(Material for locating displayed items)
BEGIN

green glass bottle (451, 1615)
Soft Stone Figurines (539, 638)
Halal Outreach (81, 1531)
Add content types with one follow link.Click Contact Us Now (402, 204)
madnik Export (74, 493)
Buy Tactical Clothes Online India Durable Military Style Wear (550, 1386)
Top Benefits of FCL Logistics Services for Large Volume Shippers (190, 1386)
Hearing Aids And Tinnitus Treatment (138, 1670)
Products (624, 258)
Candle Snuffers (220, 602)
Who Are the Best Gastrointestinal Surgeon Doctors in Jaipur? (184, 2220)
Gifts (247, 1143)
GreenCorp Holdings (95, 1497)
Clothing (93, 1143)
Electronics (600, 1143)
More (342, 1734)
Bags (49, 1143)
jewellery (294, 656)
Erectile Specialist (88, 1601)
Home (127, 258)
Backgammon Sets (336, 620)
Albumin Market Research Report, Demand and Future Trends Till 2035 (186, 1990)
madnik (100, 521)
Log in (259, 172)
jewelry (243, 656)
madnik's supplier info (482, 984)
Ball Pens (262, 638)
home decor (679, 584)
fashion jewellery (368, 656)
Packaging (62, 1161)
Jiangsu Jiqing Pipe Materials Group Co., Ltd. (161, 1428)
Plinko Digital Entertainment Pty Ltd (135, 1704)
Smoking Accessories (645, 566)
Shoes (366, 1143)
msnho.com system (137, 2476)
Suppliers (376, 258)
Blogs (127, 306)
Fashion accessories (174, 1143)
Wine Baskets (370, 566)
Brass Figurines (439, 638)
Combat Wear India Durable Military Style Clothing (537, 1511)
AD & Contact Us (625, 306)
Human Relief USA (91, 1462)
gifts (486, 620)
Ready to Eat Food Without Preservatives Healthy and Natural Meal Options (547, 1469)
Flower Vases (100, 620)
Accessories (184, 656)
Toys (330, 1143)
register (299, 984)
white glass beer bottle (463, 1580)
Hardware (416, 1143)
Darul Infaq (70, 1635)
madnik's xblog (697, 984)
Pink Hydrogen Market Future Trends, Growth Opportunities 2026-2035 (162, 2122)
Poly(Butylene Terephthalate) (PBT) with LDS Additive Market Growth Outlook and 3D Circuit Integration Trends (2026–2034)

END

▶ _Directive_
Report how many lines of the material above contain the string "Trends", with case counting, and give only the number.

▶ _Answer below_
3